Usage Notes

Some additional information to bear in mind when using fastparquet, in no particular order. Much of what follows has implications for writing parquet files that are compatible with other parquet implementations, versus performance when writing data for reading back with fastparquet.

Whilst we aim to make the package simple to use, some choices on the part of the user may effect performance and data consistency.

Categoricals

When writing a data-frame with a column of pandas type Category, the data will be encoded using Parquet “dictionary encoding”. This stores all the possible values of the column (typically strings) separately, and the index corresponding to each value as a data set of integers. If there is a significant performance gain to be made, such as long labels, but low cardinality, users are suggested to turn their object columns into the category type:

df[col] = df[col].astype('category')

Fastparquet will automatically use metadata information to load such columns as categorical if the data was written by fastparquet.

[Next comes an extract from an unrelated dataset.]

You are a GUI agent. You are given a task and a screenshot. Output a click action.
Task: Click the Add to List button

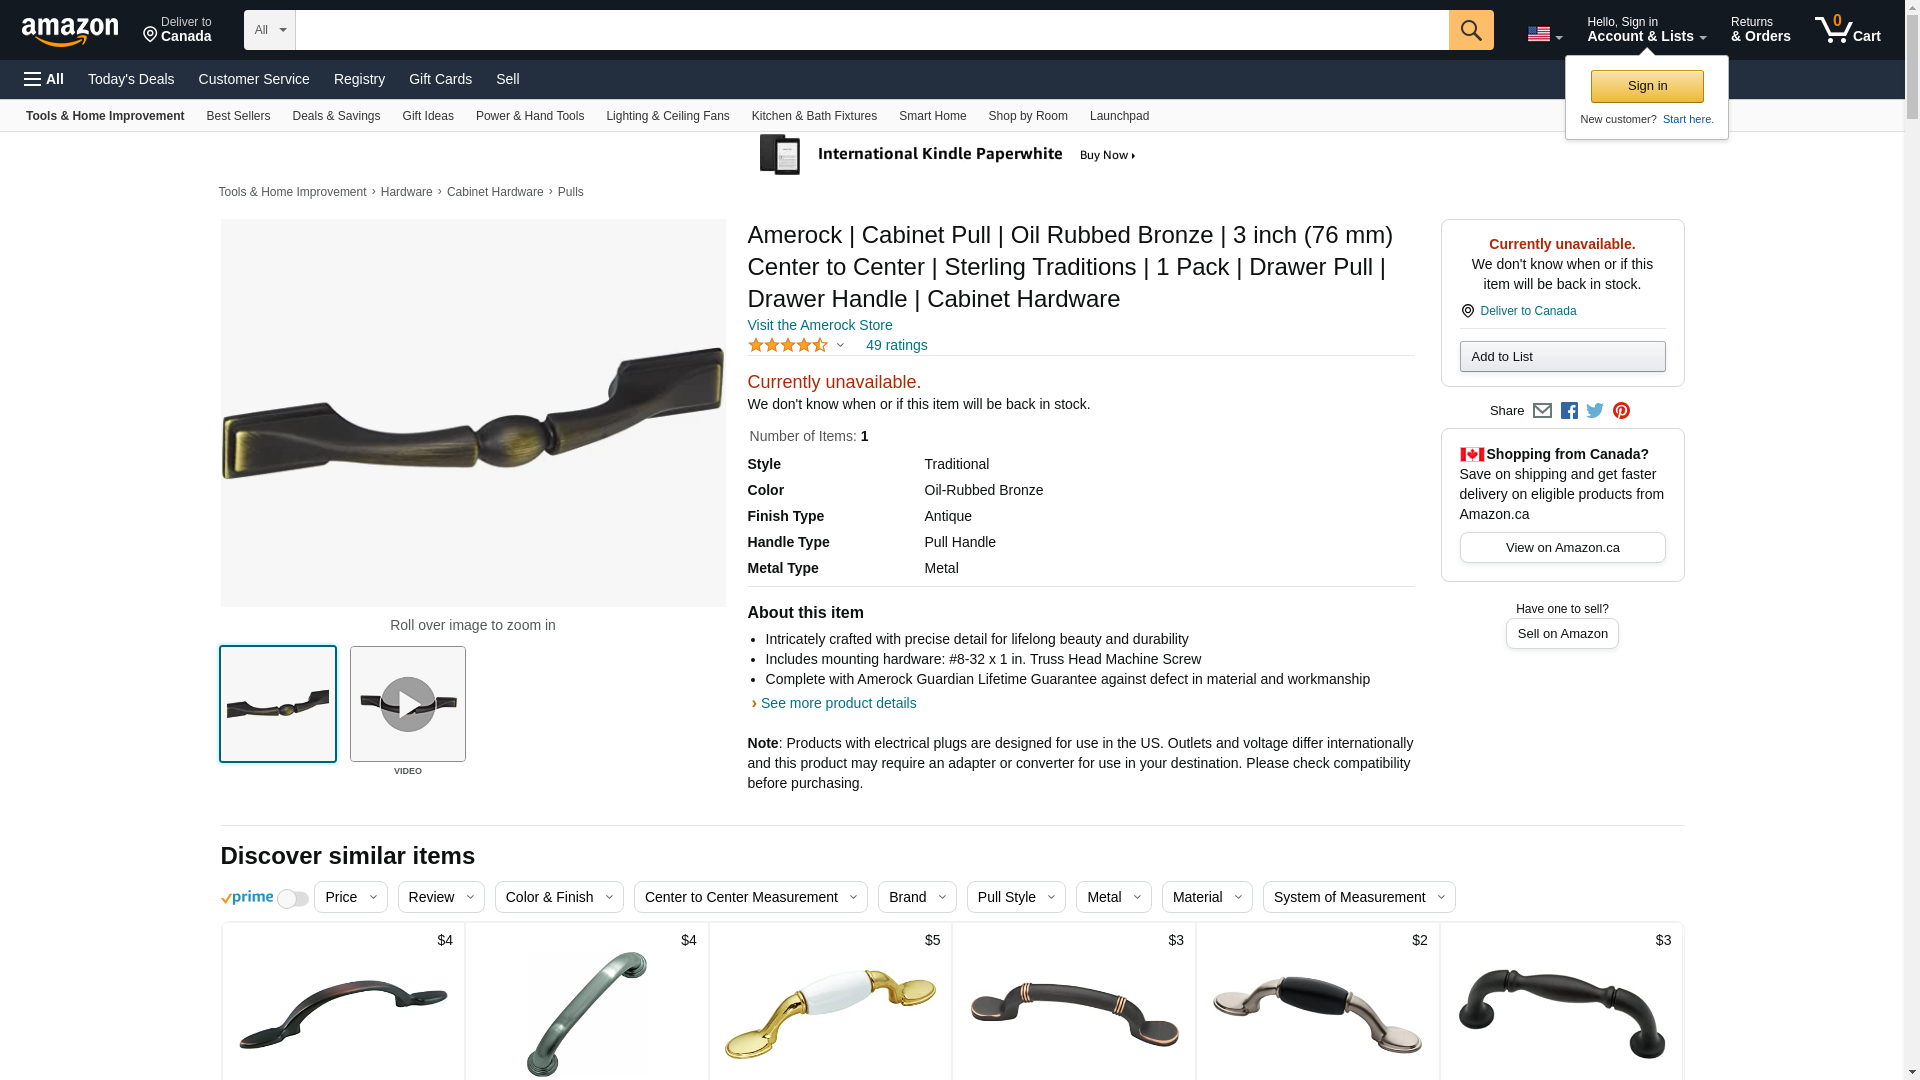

To efficiently load a column as a categorical type for data from other parquet frameworks, include it in the optional keyword parameter categories; however it must be encoded as dictionary throughout the dataset.

pf = ParquetFile('input.parq')
df = pf.to_pandas(categories={'cat': 12})

Where we provide a hint that the column cat has up to 12 possible values. categories can also take a list, in which case up to 32767 (2**15 - 1) labels are assumed. Columns that are encoded as dictionary but not included in categories will be de-referenced on load which is potentially expensive.

Note that before loading, it is not possible to know whether the above condition will be met, so the dtypes attribute of a ParquetFile will show the data type appropriate for the values of column, unless the data originates with fastparquet.

Byte Arrays

Often, information in a column can be encoded in a small number of characters, perhaps a single character. Variable-length byte arrays are also slow and inefficient, however, since the length of each value needs to be stored.

Fixed-length byte arrays provide the best of both, and will probably be the most efficient storage where the values are 1-4 bytes long, especially if the cardinality is relatively high for dictionary encoding. To automatically convert string values to fixed-length when writing, use the fixed_text optional keyword, with a predetermined length.

write('out.parq', df, fixed_text={'char_code': 1})

Such an encoding will be the fastest to read, especially if the values are bytes type, as opposed to UTF8 strings. The values will be converted back to objects upon loading.

Fixed-length byte arrays are not supported by Spark, so files written using this may not be portable.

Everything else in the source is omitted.